**Exercice donné 1**
Recopiez mot pour mot le texte sur les péripéties d'Aïwa, à partir des mots « L’eau du bananier, elle, mouilla » et jusqu'aux mots « sur le pagne noir. » inclus.
**Exercice donné 2**
Dans les enregistrements, de la ligne qui contient « At what coordinates » jusqu'à la fin, remplacez « warning triangle » par « caution triangle » sans rien changer d'autre. Donnez uniquement ces lignes et laissez les images de côté.

**Passage fourni**
Dans son parcours à la recherche du pagne blanc, Aïwa va de péripétie en péripéties.

 

4.3.1. Première péripétie : L’eau du ruisseau

 

L’eau du ruisseau n’offrit pas une réponse favorable à Aïwa car le pagne noir demeurait sec comme le souligne cette phrase :

« Aïwa replongea le linge noir dans l’eau

et l’eau refusa de le mouiller » (p.19).

 

4.3.2. Deuxième péripétie : L’eau du fromager

 

En ce lieu, des fourmis présentaient un décor qui faisait peur. Courageuse, Aïwa plongea le pagne noir dans l’eau. Cette dernière fut pareille à la première. Parcourons ce passage :

« … et tout autour de cette eau de

gigantesques fourmis aux princes

énormes, montaient la garde. […]

Dans cette eau jaune et limpide,

l’orpheline plongea son linge noir

que l’eau refusa de mouiller » (p.20).

 

      1. Troisième péripétie : L’eau de la source

 

Poursuivant son chemin, Aïwa arriva au village des chimpanzés. Indignés, ils l’autorisèrent à laver son pagne. Mais hélas ! l’eau de la source fit comme celles qui l’ont précédée. Ainsi le remarque cette phrase :

« Mais l’eau de la source, elle aussi,

refusa de mouiller le pagne noir » (p.25)

 

      1. Quatrième péripétie : L’eau du bananier

 

L’eau du bananier, elle, mouilla le pagne noir. Malgré les efforts déployés par l’orpheline, le pagne noir demeura noir. Le passage ci-après est explicite :

« Aïwa prit de cette eau, la jeta sur le pagne noir.

Le pagne noir se mouilla. Elle mit deux lunes à

laver le pagne noir qui restait noir (p.22).

 

 

 

    1. Un événement équilibrant : l’apparition de la mère d’Aïwa

 

Déçue, Aïwa se remit à chanter en interpellant sa mère :

Ma mère, viens me voir !

                   Aïwa ô : Aïwa !

Le pagne noir sera blanc comme le kaolin

                   Aïwa ô ! Aïwa !

Viens voir mes mains, viens voir ta fille !

**Lignes de données**
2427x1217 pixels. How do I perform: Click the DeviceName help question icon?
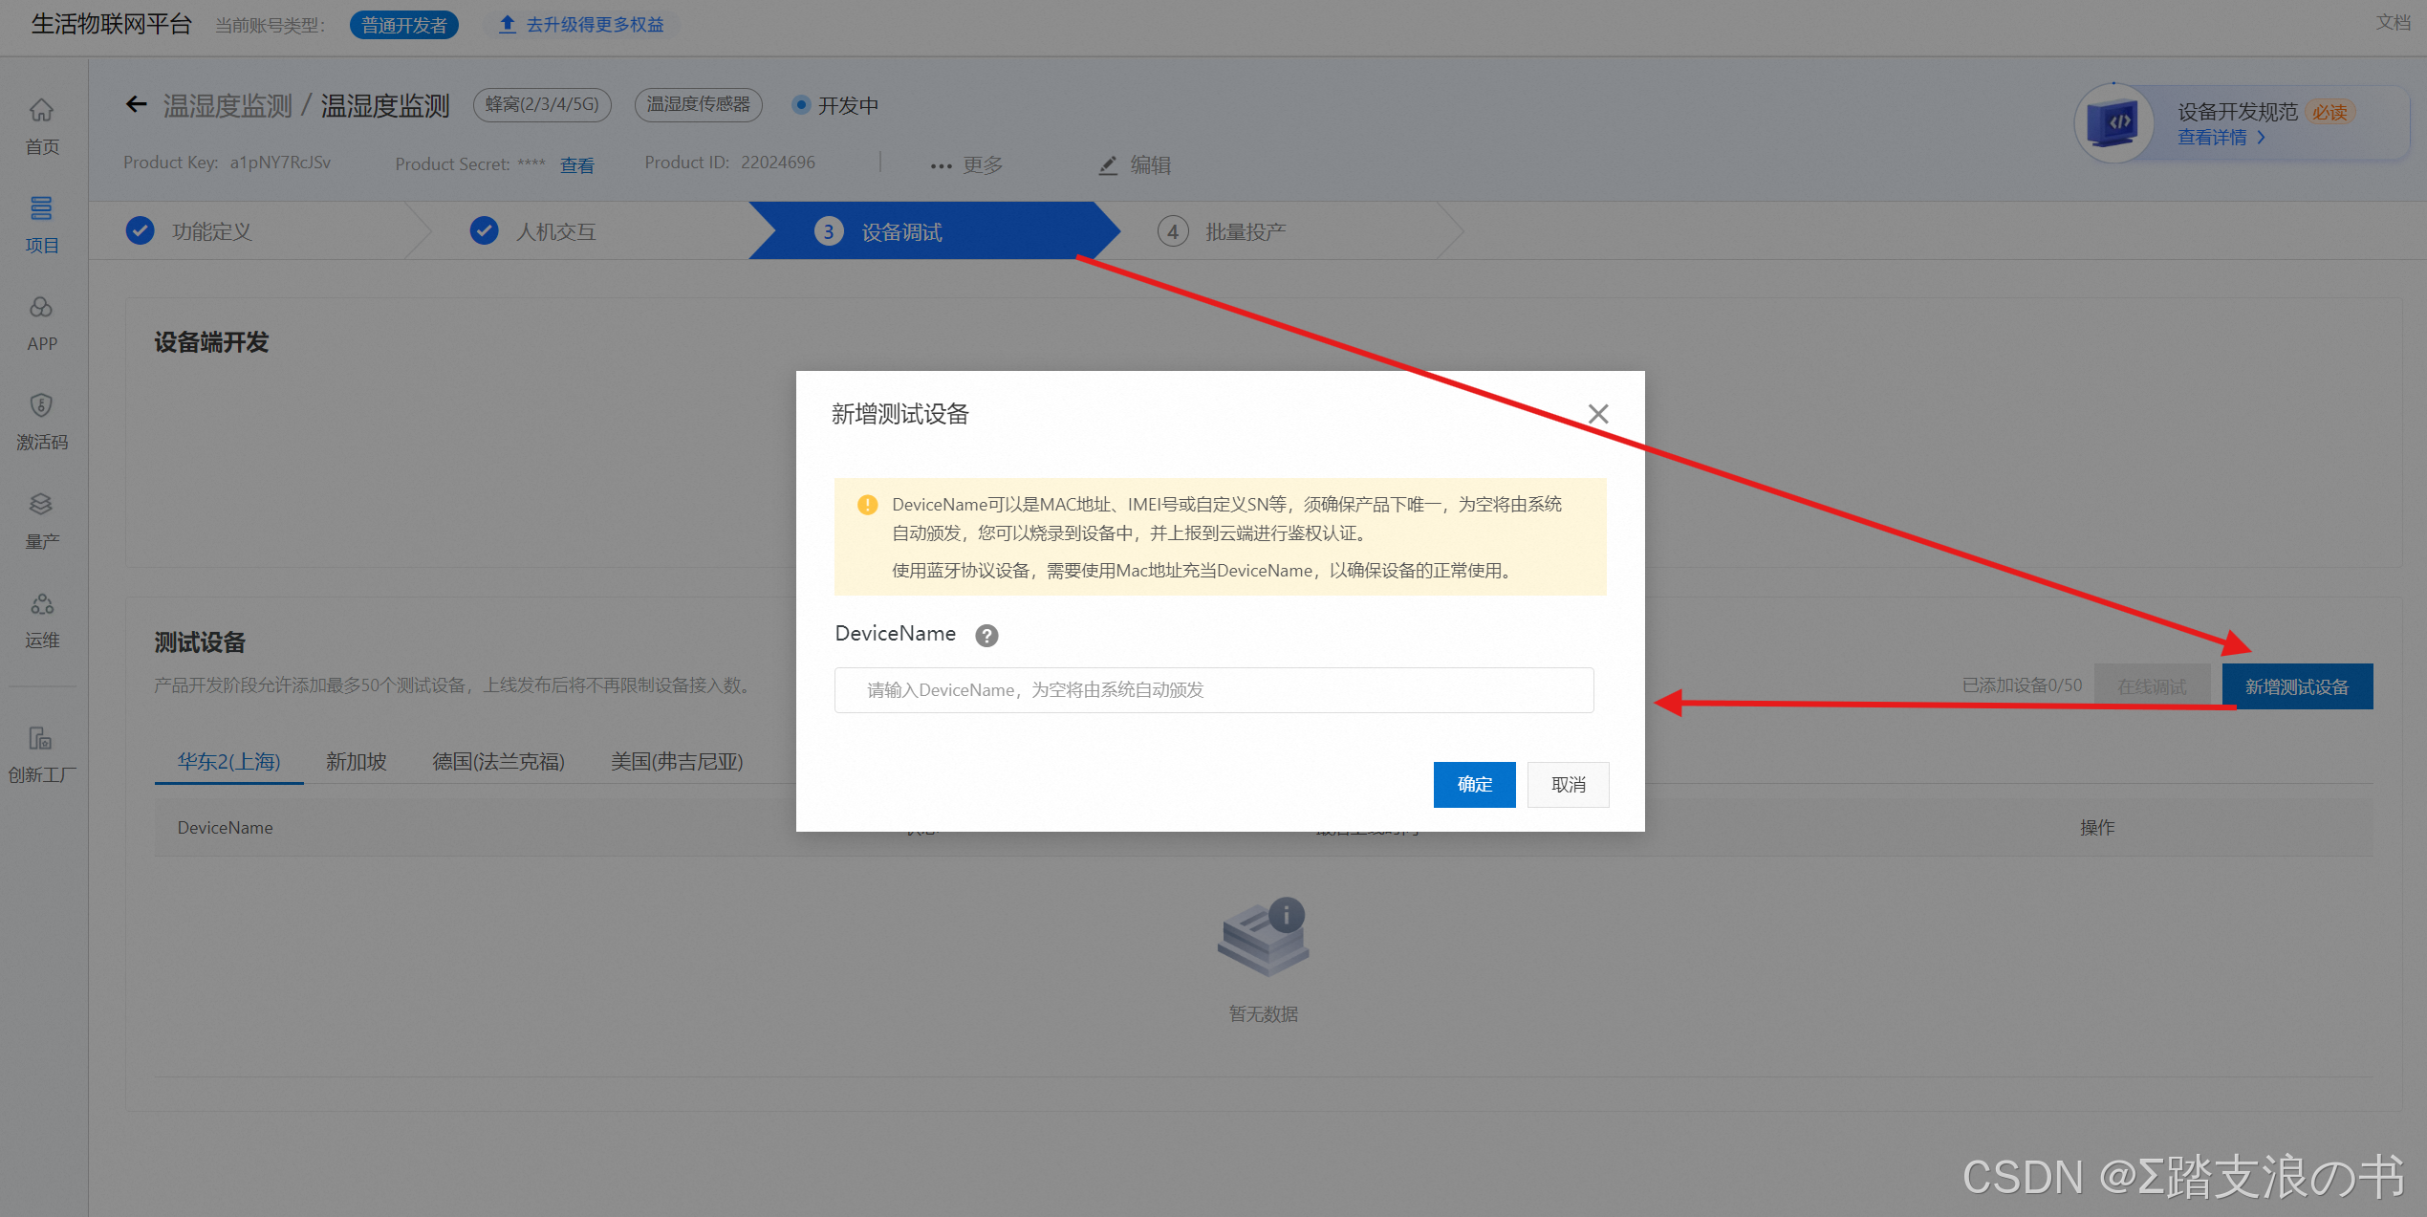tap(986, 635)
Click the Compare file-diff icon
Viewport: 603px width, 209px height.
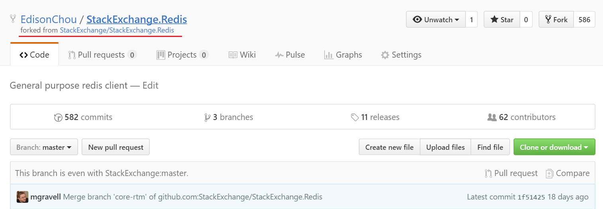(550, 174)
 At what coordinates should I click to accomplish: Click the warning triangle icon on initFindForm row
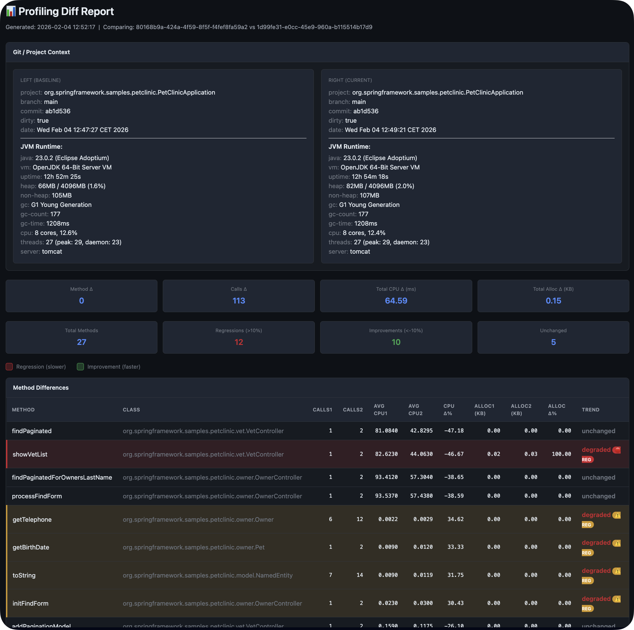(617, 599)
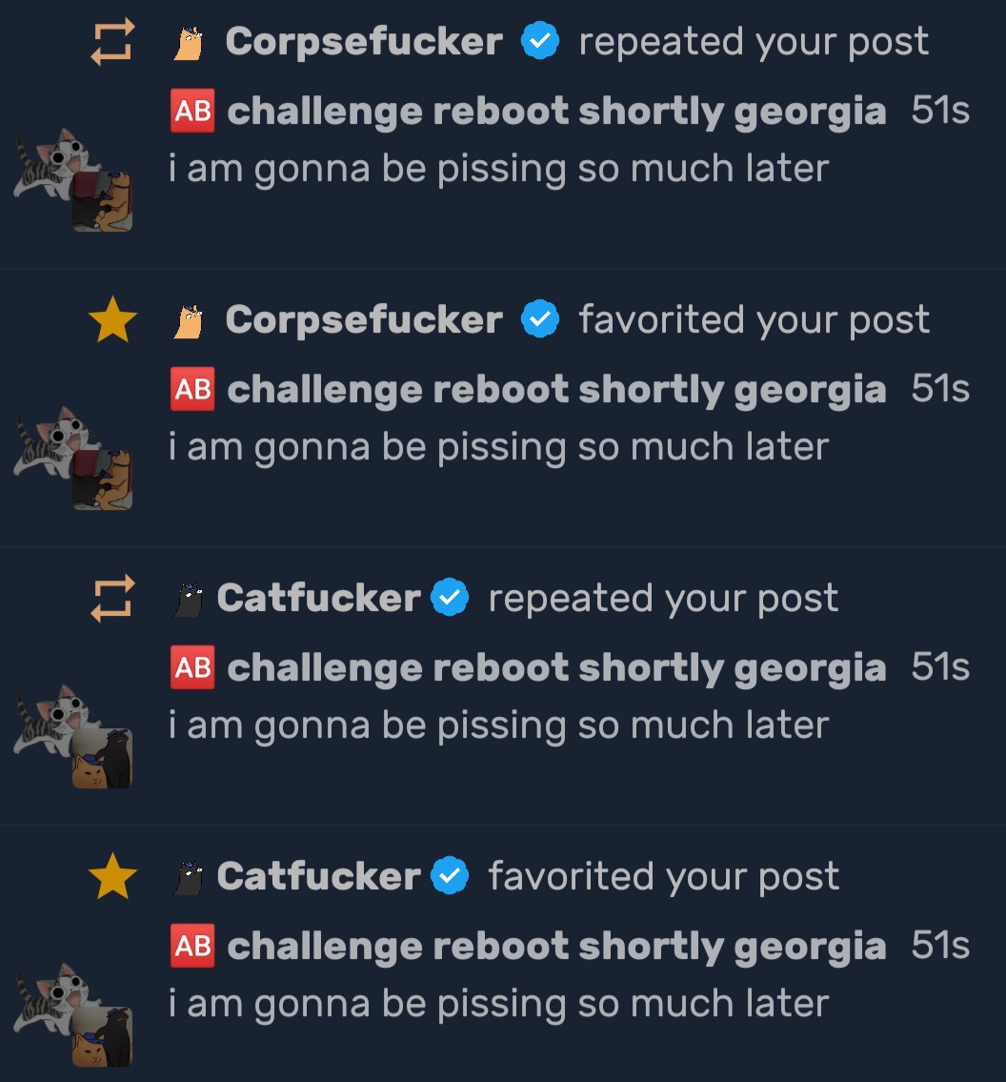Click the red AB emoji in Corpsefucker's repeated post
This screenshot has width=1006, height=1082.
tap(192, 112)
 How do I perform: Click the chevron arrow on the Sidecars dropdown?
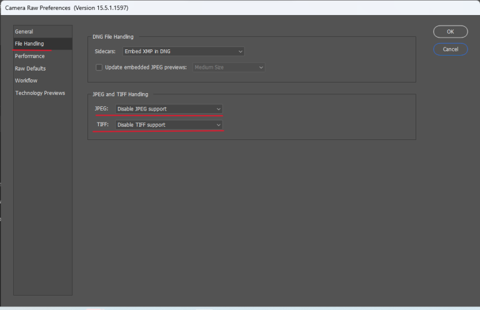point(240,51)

**Réponse complète 1**
L’eau du bananier, elle, mouilla le pagne noir. Malgré les efforts déployés par l’orpheline, le pagne noir demeura noir. Le passage ci-après est explicite :

« Aïwa prit de cette eau, la jeta sur le pagne noir.

**Réponse complète 2**
 At what coordinates should I click to accomplish: Click the caution triangle icon on initFindForm row
(617, 599)
Click the red AB emoji in Corpsefucker's repeated post
This screenshot has width=1006, height=1082.
tap(192, 112)
 How do I perform: Click the chevron arrow on the Sidecars dropdown?
point(240,51)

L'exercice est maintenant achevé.